EL OTRO REINO DE SHAMBALA


Rosa e Iris. Copyright foto: Teresa Morales
No recuerdo bien cuánto tiempo me llevó acostumbrarme a los rostros afligidos por el cansancio vital que mostraban las cientos de arrugas nonagenarias. Ni a esas manos, huesudas en la mayoría de los casos, y atrofiadas, en otros tantos. No tengo claro cuánto tiempo necesité para acostumbrarme al sonido de los aparatos de oxígeno que golpean y rompen la sinfonía ambiental habitual, como si fuera una respiración metalizada y dificultosa. Ni tampoco, en qué momento, después del primer día, acepté como normal aquellas toses que arrastraban suciedad, ni esos olores a acidez, rancio y a una existencia casi estanca. No sé. El caso es que llegó un momento en el que todo eso comenzó a percibirse como usual, hasta el punto de hacer desaparecer el rechazo. Los escrúpulos se diluyen y, en cierta medida, acabas fundiéndote con el ambiente. Haciendo tuyas esas flemas, esas quejas, y esas fragancias a pañal senior y pomadas antirreumáticas. El olor de la servilleta que esconde dulces para una próxima vez; el de los armarios que atesoran cajas de pastas para futuras visitas, y hojas de laurel contra las polillas; los tapetes para la mesa con manchas de naranja o kiwi, y rastros del agua terrosa que en algún momento se desbordó del plato de la maceta. Ese olor a cojín de ganchillo que trajeron del salón de casa, o el de la felpa de la bata que cuelga en el perchero del baño, al lado de una estantería donde reposa un frasco de colonia junto a la cajita para la dentadura postiza. Un día, de pronto, descubres que has interiorizado esas sensaciones y hasta los propios dolores ajenos, y, sin saber cómo, tú también te has vuelto uno más de los que allí están, aunque no pernoctes. Y ya no da asco nada. Sorprendentemente, comienzas a atisbar la belleza donde jamás creías que podrías encontrarla. Y la disfrutas. Y te conviertes en un poquito más vieja. Y también en un poquito más sabia. Dejas de ser lo que creías ser. Y en ese instante, te sonríe un reflejo que, aunque se parece a ti, no eres tú, y te susurra que estás en una especie de Shambala. Rodeada de amor y compasión.

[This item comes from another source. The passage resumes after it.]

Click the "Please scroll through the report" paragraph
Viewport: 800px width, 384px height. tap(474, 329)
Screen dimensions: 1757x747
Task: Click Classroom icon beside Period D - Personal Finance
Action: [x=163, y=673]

No sé por qué extraña razón, en nuestra sociedad, vemos la vejez como si fuera una especie de estado físico y mental ajeno a nosotros, los observadores. Como si esas personas no fueran tales. Como si pertenecieran a otra especie. Algo que no es humano. Y creemos que siempre han sido así. Arrugados, torpes, sucios, desahuciados, opacos... Como si hubieran nacido así. No vemos ni su madurez, ni su evolución, ni su juventud, ni mucho menos, conseguimos asomarnos a su infancia, pura, limpia y radiante, con fragancia a talco y almidón. No valoramos a primera vista los buenos momentos de felicidad que han construido y modelado la vida de un hombre de 90 años, ni las recompensas familiares que han ido forjando la dicha de una mujer de ochenta y tantos. Pensamos que siempre han sido así. Seres de calzoncillos grandes y fajas enormes, de calcetines de lana pasada y bragas anchas de algodón. Pero no. No siempre fue así. Ni lo fueron. Ni lo seremos. Hubo esbeltez, y coquetería. Buen gusto en el vestir, y obsesión por la ropa impoluta. Hubo ligereza y flexibilidad, en las piernas, la mente y el corazón. Hubo anhelos, retos y esperanzas. Hubo fortaleza y estímulos. Buen humor y valor. Hubo autonomía, inteligencia y destreza. Y una existencia tierna, con aroma a cuerpos atléticos que se dejaban abrazar y decoraban el  sexo con deseo y caricias elegantes.   
No sé por qué en esta sociedad vemos la vejez de otros como algo ajeno a nosotros. Pero sí sé que, de pronto, un día descubrí que yo era una más con todos ellos. Y me convertí en un poquito más vieja. Y también, en una pizca más noble, rodeada de tanto amor y compasión. A las puertas, abiertas, de ese reino de Shambala en el que conviven quienes con otra mirada y otra esencia apuestan por una nueva luz.